--- Provided material Enclosed Below ---
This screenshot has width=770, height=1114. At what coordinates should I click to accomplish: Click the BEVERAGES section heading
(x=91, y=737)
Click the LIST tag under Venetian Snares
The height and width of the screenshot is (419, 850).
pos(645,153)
--- End of Enclosed Provided material ---
--- Provided material Enclosed Below ---
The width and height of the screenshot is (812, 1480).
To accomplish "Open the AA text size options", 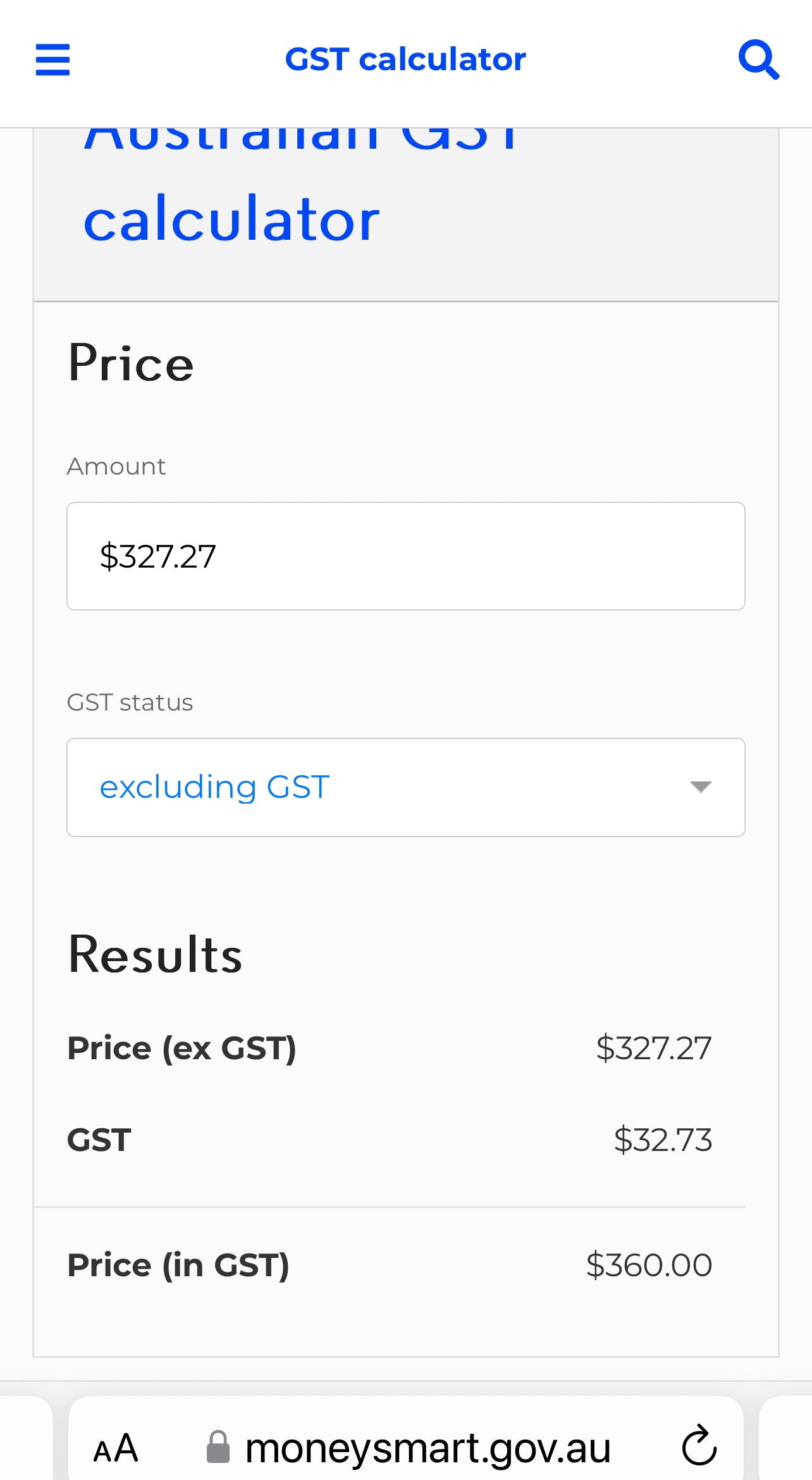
--- End of Enclosed Provided material ---
Above this task is a listing with pictures in it. Retype only the lines from the one containing "The width and" through the one containing "the AA text", both included, and not the pictures.

▸ **Exercise response**
The width and height of the screenshot is (812, 1480).
To accomplish "Open the AA text size options", 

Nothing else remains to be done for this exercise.